I spun nights away around the blue-green lamppost and played  football,  with  dad  on  the  field:  it  was  a  religious exprience. Night cut in and all you could see were our

grey ghosts on the field, kicking an almost invisible ball, back and forward on a hidden and magic piece of elastic. Silence and the ball became rosary beads passing between us, “Out of the depths I cry to thee oh Lord, Lord hear my prayers….”

 

And he did. He listened as I prayed with such intensity when man and dad shuffled in their bed, moaned in their pretend sleep as I lay wide-eyed staring into the black night. We all slept in one room. Man, dad, my sister and me. Three beds, a wardrobe, chest of drawers beside the window and no room for anything else. I could hear the ships stealing in and out of the Tyne, near- silent burglars in the petrol blackness. The Shell Mex depot rattled with trucks and at eight-and-three quarters I was washed away in this world. I didn’t know anything, I just felt it.

 

Saturday night was the time to get rid of your sins at Confession. Not that I had many, lots of venial sins, no mortal ones.
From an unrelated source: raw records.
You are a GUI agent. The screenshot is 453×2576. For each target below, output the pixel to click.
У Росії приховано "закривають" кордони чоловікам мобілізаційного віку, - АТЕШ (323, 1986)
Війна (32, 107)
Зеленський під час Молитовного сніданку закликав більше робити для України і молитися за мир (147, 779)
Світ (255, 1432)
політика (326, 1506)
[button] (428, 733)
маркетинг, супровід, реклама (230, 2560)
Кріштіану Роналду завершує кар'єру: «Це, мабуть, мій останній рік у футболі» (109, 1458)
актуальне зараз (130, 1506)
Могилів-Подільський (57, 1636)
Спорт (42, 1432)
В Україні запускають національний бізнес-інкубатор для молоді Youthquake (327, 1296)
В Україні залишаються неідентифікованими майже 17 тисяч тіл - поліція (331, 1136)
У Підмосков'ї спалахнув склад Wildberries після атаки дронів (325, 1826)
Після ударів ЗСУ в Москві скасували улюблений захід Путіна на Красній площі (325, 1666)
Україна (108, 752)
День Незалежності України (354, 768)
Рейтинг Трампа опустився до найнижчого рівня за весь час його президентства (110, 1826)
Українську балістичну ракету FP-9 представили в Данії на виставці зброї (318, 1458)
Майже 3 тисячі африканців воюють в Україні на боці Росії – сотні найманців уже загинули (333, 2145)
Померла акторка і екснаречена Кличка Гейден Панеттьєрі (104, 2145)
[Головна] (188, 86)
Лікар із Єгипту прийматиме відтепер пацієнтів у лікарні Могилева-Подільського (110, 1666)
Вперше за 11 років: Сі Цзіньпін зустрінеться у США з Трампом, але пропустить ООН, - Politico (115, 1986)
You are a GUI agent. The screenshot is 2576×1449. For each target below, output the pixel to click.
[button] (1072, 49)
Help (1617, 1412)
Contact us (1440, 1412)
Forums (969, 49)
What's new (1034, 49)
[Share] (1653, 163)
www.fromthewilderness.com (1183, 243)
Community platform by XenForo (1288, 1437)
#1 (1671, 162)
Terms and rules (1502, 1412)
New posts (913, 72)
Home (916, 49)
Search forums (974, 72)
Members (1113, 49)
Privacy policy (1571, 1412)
Mortal sins meant you would go straight to Hell forever. ‘Forever’ was a worry. How long was it? If you didn’t confess and if you happened to be knocked down by the number 69 bus you would go to Hell, for all eternity, mortal sins weighed you down. I kneeled in the Confessional Box, “Bless me father for I have sinned, it is one week since my last Confession…”

 

I would tell my sins, seeing the outline of the  priest behind his grill. He was whispering and praying and said to me, “Say three Hail Marys and make an Act of Contrition.”

 

This was my life: I believed implicitly in the power of prayer. If I died with a mortal sin on my soul, I would go straight to Hell. See me sitting by the fire, watching the flames lap up the chimney: the flames of Hell and me burning forever. Confession saved my soul.